Structure over cleverness

The best prompts are boring: clear instructions, concrete examples, explicit constraints. Avoid poetry. Aim for predictability.

Production prompts are tested like code: version controlled, evaluated on benchmarks, and improved iteratively based on failure analysis.

The anatomy of a production prompt

Start with role and context: 'You are a customer support agent with access to order history.' Follow with task definition: 'Help users track orders, process returns, and answer product questions.'

Add constraints: 'Never make up order details. Always cite the order ID. Escalate to human if refund exceeds $500.' End with output format requirements.
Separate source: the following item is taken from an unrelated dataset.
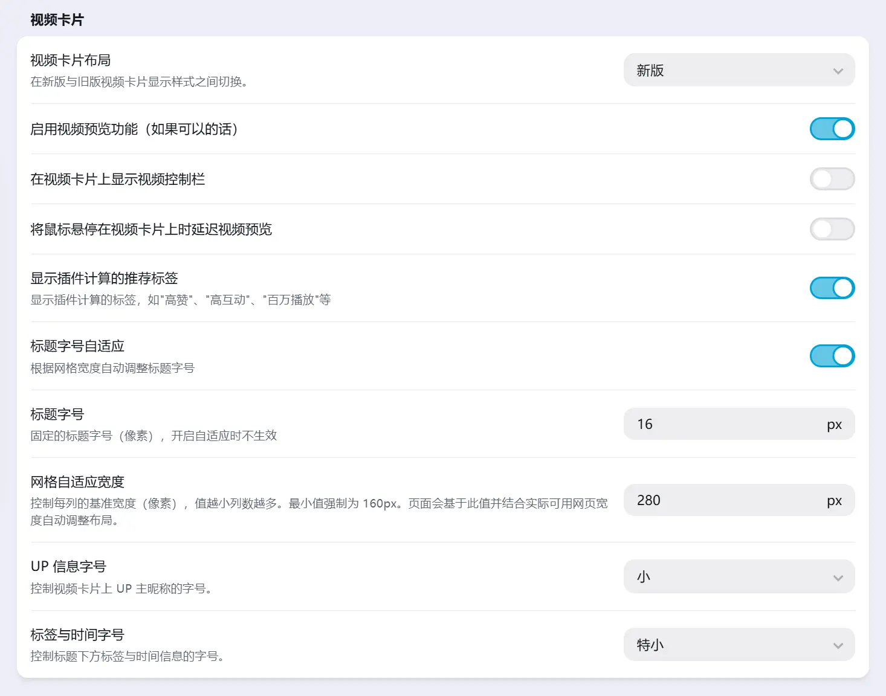Click the chevron icon in UP 信息字号 dropdown
Image resolution: width=886 pixels, height=696 pixels.
pos(838,578)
Few-shot examples that actually help

Include 2-4 high-quality examples that demonstrate edge cases and desired formatting. Show both successful outputs and appropriate refusals.

Bad examples hurt performance. Every example must be correct, representative, and demonstrate something the model might otherwise get wrong.

Chain-of-thought for reasoning tasks

For complex reasoning, explicitly instruct the model to think step-by-step before answering. This reduces errors on math, logic, and multi-step planning tasks.

Format matters: 'Think through this step by step in <thinking> tags, then provide your final answer in <answer> tags.' Structured outputs enable better parsing and validation.

Tool use patterns

Define tools with strict schemas. In the prompt, explain when to use each tool, what constitutes success, and how to handle errors.

Example pattern: 'If the user asks about weather, use get_weather(location). If it fails, apologize and ask the user to try again later. Never invent weather data.'

Error handling and graceful degradation

Tell the model what to do when uncertain: 'If you don't have enough information, ask a clarifying question.' or 'If the request violates policy, explain why in simple terms.'

Explicit error instructions reduce hallucination and improve user trust. Users prefer honest 'I don't know' over confident incorrect answers.

Versioning and testing

Treat prompts as code: store them in version control, review changes, and maintain a changelog. When you modify a prompt, regression test against your evaluation set.

Build a test suite of inputs covering: typical cases, edge cases, adversarial inputs, and known past failures. Run this suite on every prompt change.

Iterative improvement from production data

Collect failure cases from production: user corrections, escalations to humans, and low satisfaction ratings. These are your next test cases.

Add examples from these failures to your prompt or evaluation set. The best prompts evolve based on real-world usage patterns.